- [DIRECTIVE] Rewrite the material starting with the line containing "This screenshot has width=1680, height=945." and going on through the line containing "click(x=32, y=914)", keeping every line of text and raising each answer coordinate by 80. Leave the pictures out.

- [SOURCE DATA]
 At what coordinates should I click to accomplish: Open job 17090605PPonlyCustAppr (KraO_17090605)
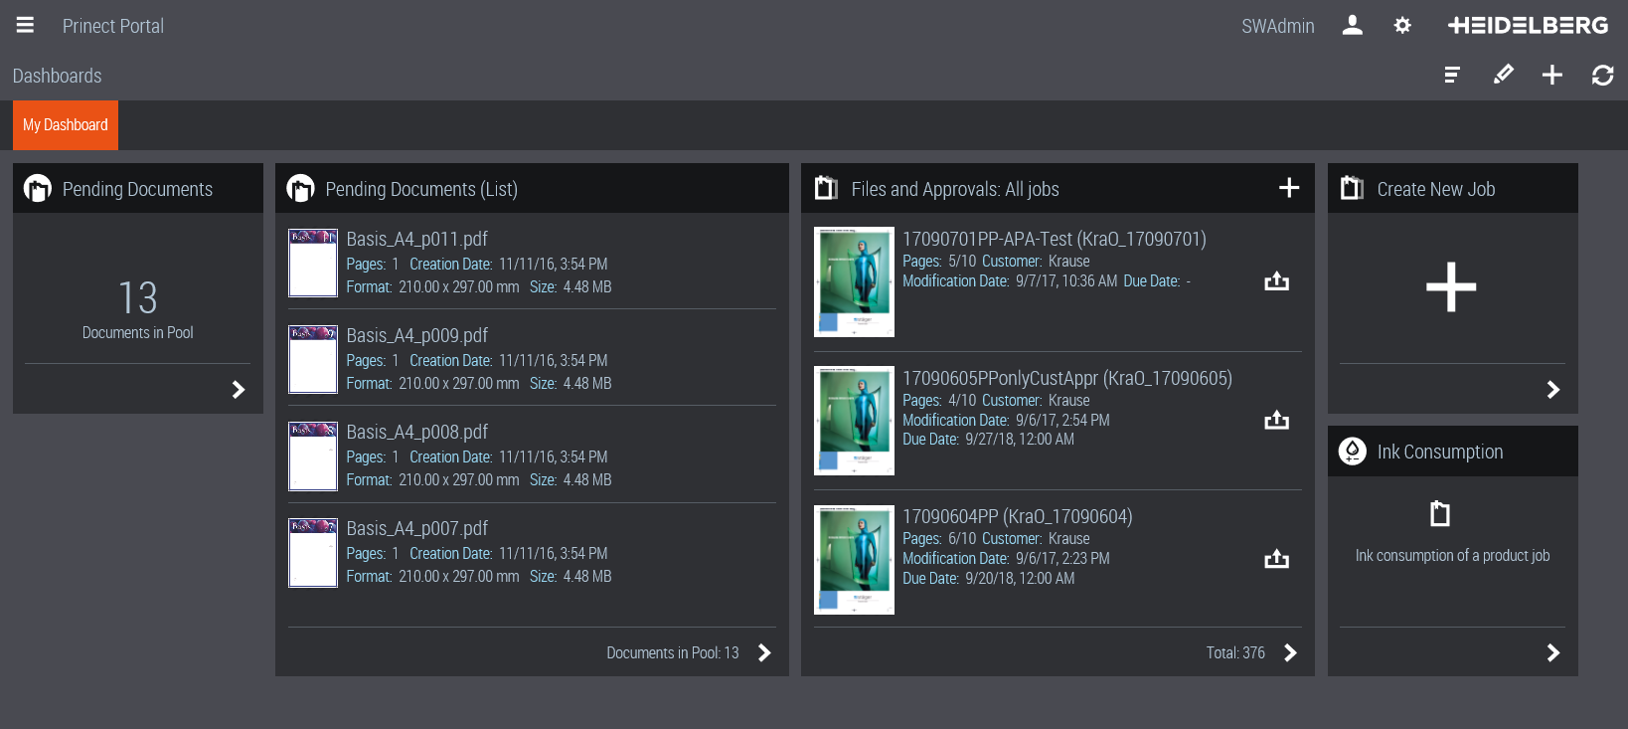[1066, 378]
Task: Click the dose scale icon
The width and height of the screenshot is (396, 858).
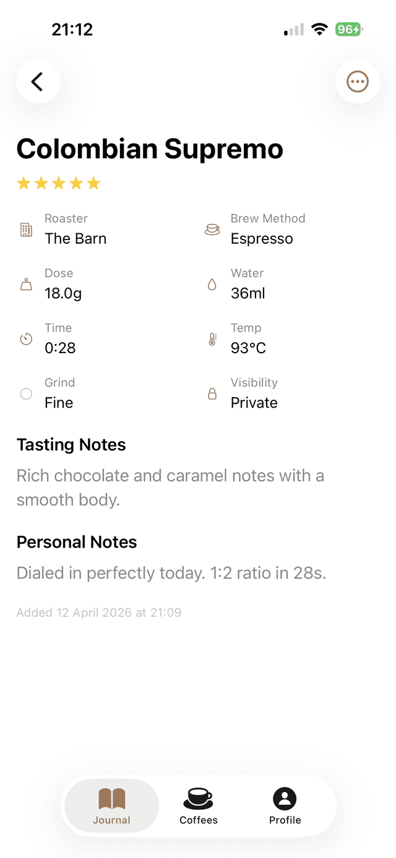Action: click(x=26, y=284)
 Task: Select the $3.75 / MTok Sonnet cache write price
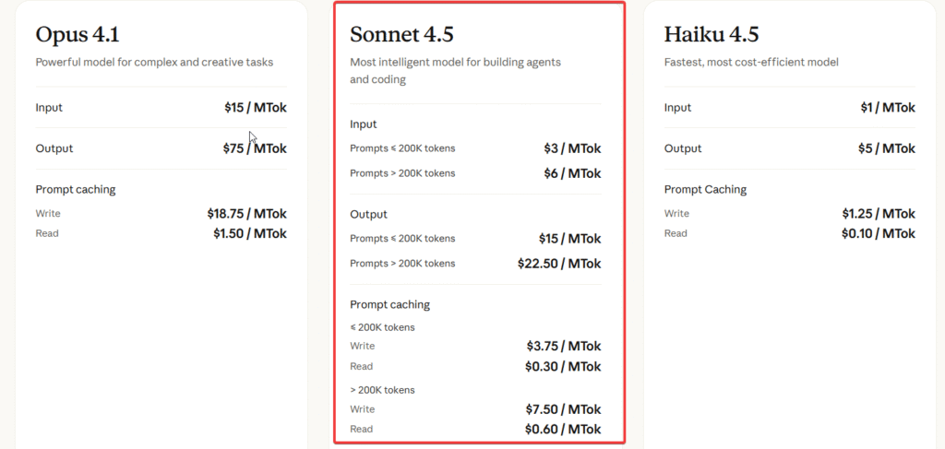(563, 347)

==

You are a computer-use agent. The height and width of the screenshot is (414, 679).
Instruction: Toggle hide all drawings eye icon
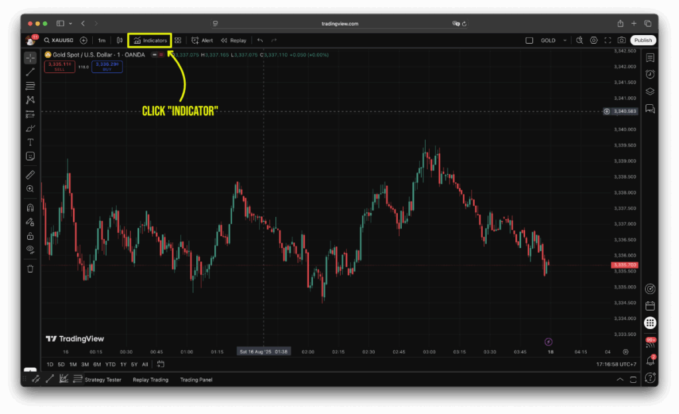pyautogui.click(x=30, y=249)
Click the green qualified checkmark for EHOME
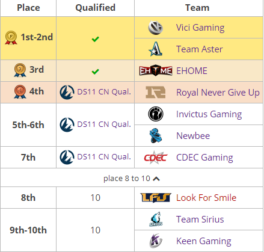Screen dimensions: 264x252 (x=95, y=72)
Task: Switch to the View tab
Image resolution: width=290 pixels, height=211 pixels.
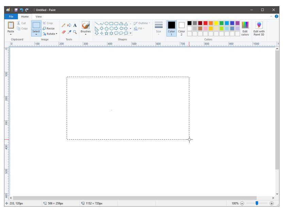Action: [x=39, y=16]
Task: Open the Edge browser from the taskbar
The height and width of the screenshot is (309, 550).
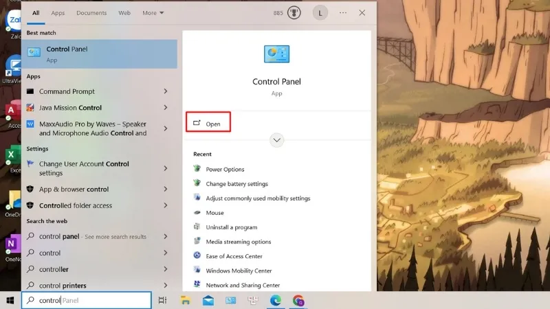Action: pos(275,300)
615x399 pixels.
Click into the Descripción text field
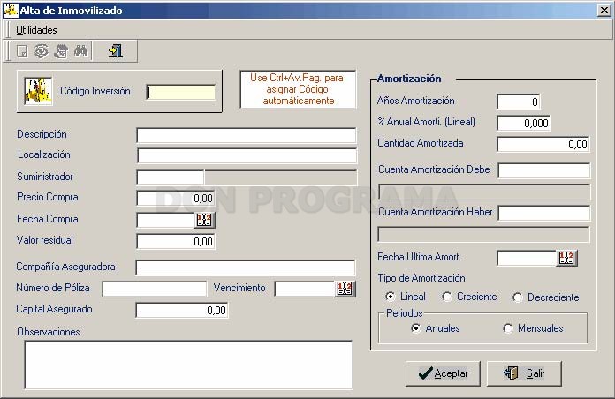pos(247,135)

* * *

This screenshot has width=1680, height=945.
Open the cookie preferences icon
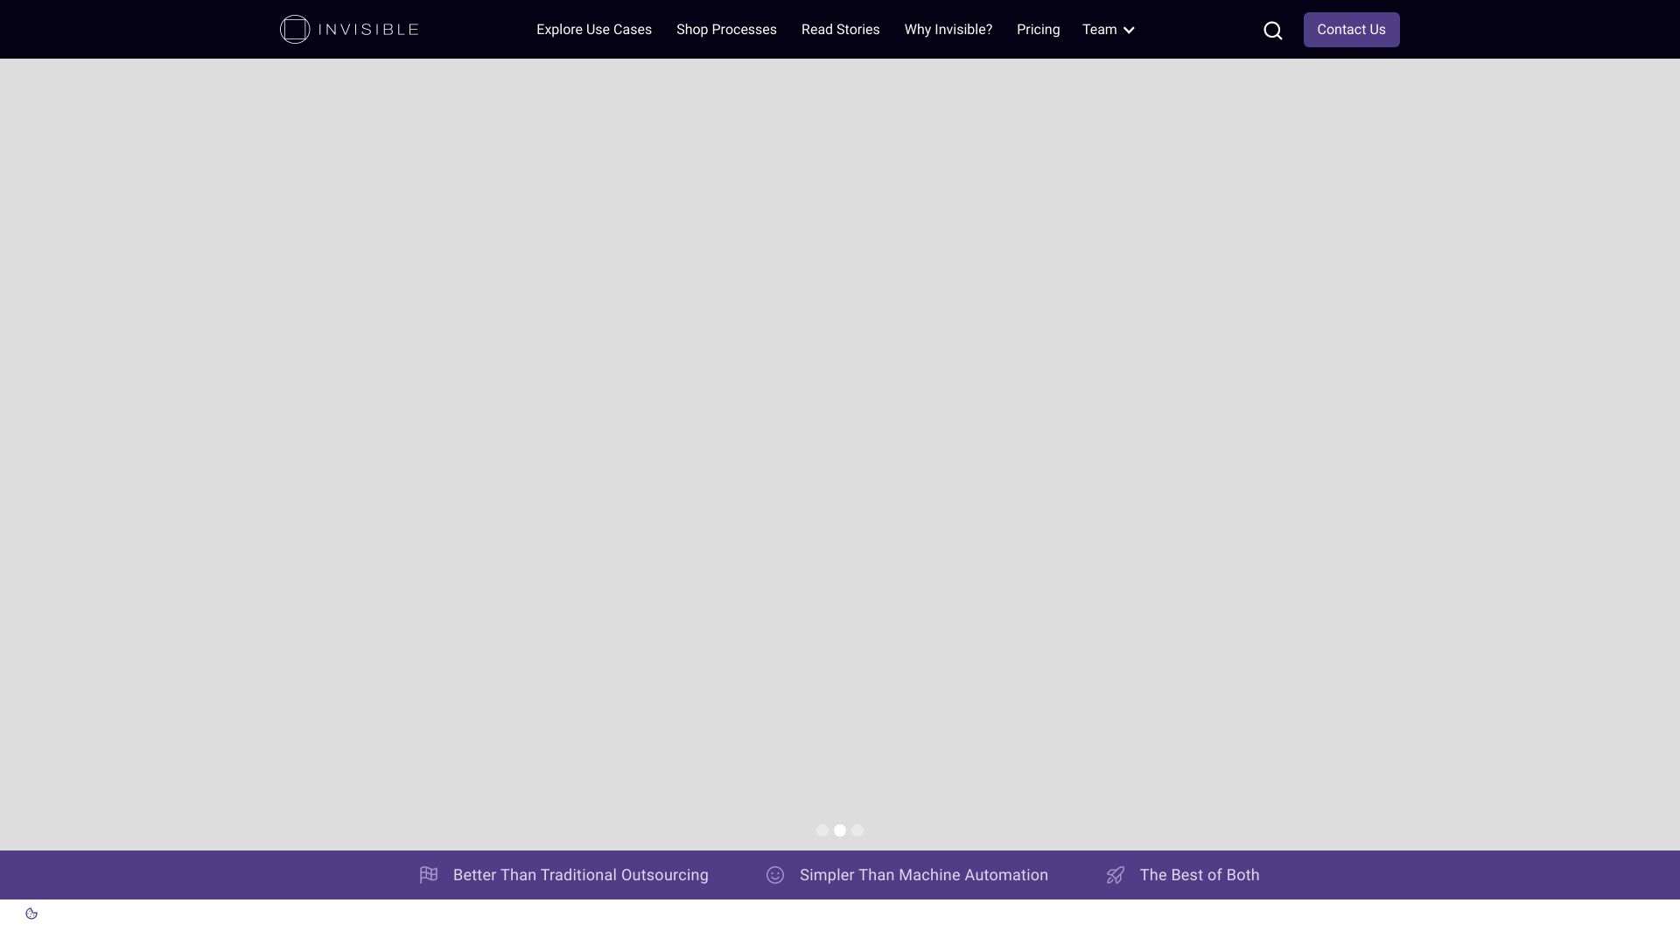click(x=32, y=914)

- [EXERCISE SOLUTION]
This screenshot has width=1680, height=945.
Open the cookie preferences icon
click(x=112, y=994)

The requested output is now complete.